The charge per unit of osmosis always depends on the concentration of solute. The process is illustrated by comparing an ecology or external solution to the internal concentration found in the trunk. A hypertonic solution is any external solution that has a high solute concentration and depression water concentration compared to body fluids. In a hypertonic solution, the net move of water will be out of the body and into the solution. A cell placed into a hypertonic solution will shrivel and dice past a process known every bit plasmolysis. An isotonic solution is whatever external solution that has the aforementioned solute concentration and h2o concentration compared to body fluids. In an isotonic solution, no cyberspace movement of water will take identify. A hypotonic tonic solution is any external solution that has a low solute concentration and high water concentration compared to body fluids. In hypotonic solutions, there is a net movement of h2o from the solution into the torso. A jail cell placed into a hypotonic solution will keen and aggrandize until it eventually burst through a process known as cytolysis.  These three examples of different solute concentrations provide an illustration of the spectrum of h2o movement based on solute concentration through the process of osmosis. The body, therefore, must regulate solute concentrations to prevent prison cell harm and control the motion of water where needed.

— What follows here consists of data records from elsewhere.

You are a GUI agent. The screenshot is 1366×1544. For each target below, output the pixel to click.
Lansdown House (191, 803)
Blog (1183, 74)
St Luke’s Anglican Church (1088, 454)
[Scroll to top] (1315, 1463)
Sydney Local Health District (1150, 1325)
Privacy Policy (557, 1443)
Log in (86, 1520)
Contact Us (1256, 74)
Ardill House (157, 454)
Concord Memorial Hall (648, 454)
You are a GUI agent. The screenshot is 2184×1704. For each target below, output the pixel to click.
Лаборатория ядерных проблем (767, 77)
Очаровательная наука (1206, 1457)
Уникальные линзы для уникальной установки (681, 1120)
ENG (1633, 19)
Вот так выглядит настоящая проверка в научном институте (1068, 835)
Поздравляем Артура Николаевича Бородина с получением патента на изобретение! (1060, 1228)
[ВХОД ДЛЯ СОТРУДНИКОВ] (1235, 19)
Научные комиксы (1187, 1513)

Summary of Red Blood Cell Placed into Hypertonic, Isotonic, and Hypotonic Solutions

Hypertonic

A hypertonic solution has a higher solute concentration compared to the intracellular solute concentration. When placing a blood-red blood prison cell in any hypertonic solution, there volition be a move of free water out of the cell and into the solution. This movement occurs through osmosis because the cell has more than gratis water than the solution. After the solutions are allowed to equilibrate, the effect volition be a cell with a lower overall volume. The remaining volume within the cell volition have a higher solute concentration, and the cell will announced shriveled under the microscope. The solution will be more than dilute than originally. The overall process is known as plasmolysis.

Isotonic

An isotonic solution has the aforementioned solute concentration compared to the intracellular solute concentration. When a cerise claret cell is placed in an isotonic solution, in that location will be no cyberspace move of water. Both the concentration of solute and h2o are equal both intracellularly and extracellularly; therefore, there will be no net movement of water towards the solution or the cell. The cell and the surroundings around it are in equilibrium, and the cell should remain unchanged under the microscope.

Hypotonic

A hypotonic solution has a lower solute concentration compared to the intracellular solute concentration. When a red blood prison cell is placed in a hypotonic solution, there will be a internet motility of free water into the cell. This situation will result in an increased intracellular volume with a lower intracellular solute concentration. The solution will terminate upwards with a higher overall solute concentration. Nether the microscope, the prison cell may announced engorged, and the cell membrane may somewhen rupture. This overall process is known as cytolysis.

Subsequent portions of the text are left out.